» **Your goal**
Reproduce each line of the entries that carries "computer".

(Dataset entries)
*** Begin section ***

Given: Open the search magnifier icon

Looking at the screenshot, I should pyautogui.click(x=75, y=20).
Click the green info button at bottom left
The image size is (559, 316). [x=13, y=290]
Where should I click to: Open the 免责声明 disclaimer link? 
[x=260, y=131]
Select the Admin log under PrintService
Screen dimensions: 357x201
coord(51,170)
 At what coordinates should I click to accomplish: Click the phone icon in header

*** End section ***
*** Begin section ***

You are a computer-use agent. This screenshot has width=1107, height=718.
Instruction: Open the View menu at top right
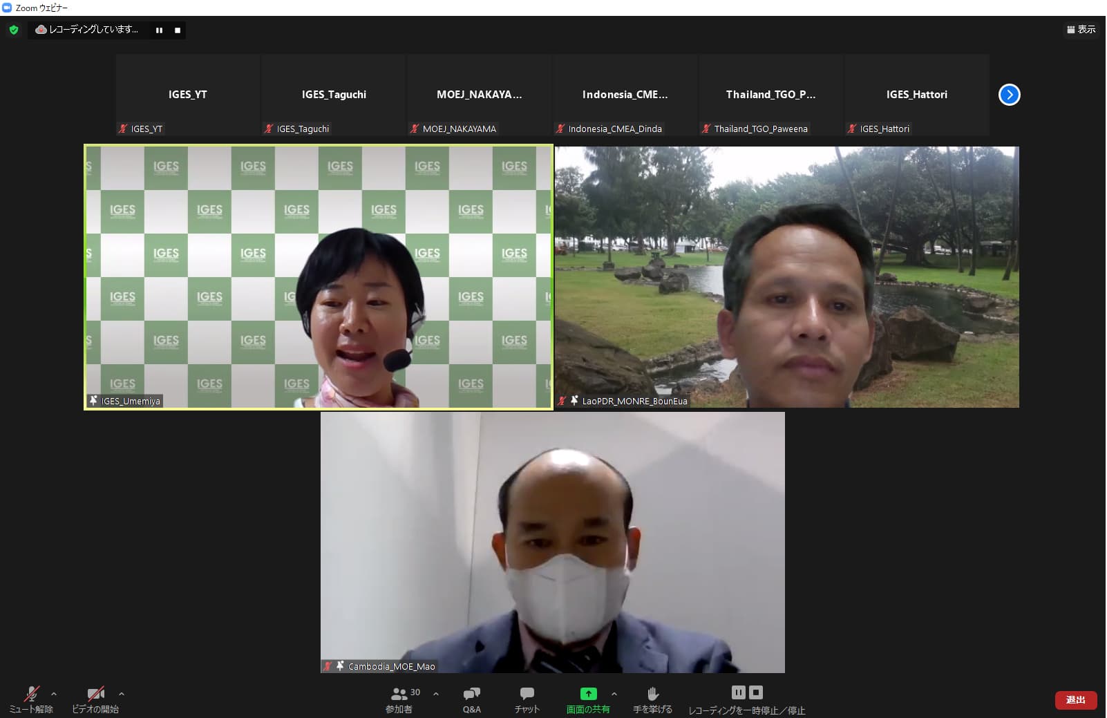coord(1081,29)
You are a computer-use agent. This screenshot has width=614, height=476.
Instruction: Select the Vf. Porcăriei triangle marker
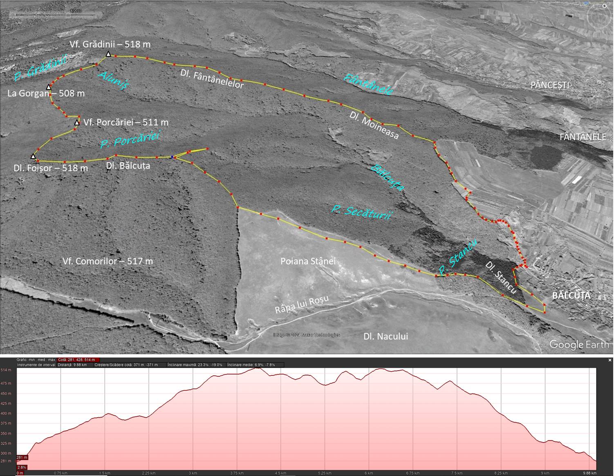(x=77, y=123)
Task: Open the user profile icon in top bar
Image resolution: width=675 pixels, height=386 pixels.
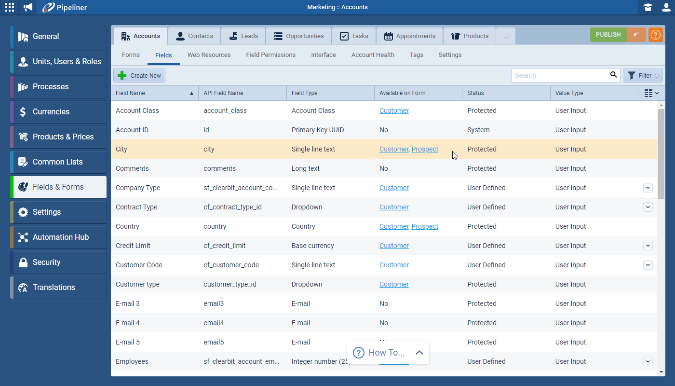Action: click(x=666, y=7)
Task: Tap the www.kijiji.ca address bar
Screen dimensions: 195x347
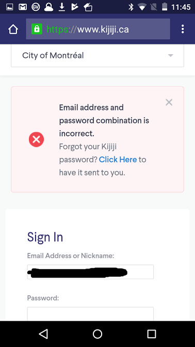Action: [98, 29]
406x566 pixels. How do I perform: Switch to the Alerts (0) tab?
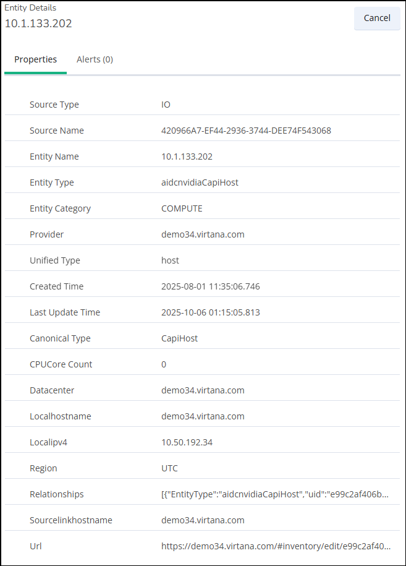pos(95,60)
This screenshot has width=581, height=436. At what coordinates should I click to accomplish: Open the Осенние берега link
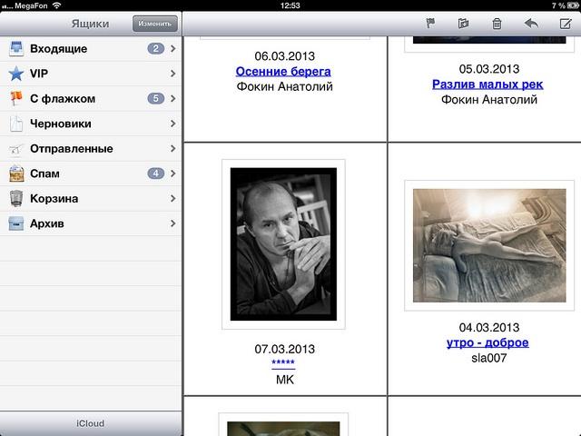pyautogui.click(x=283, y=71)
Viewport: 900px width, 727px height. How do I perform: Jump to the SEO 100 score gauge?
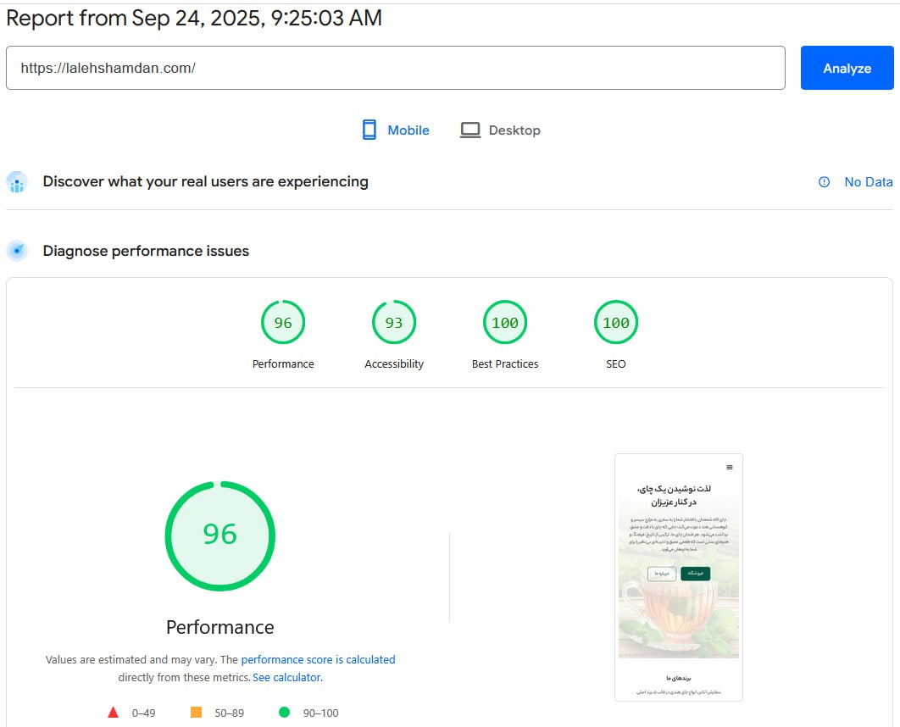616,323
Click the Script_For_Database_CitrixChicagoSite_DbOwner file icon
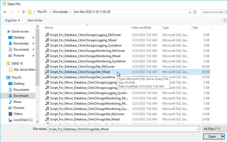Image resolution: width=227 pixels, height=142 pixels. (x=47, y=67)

*** End section ***

» **Response below**
You are a computer-use agent. This screenshot has width=1107, height=718.
You are a computer-use agent. This screenshot has width=614, height=476.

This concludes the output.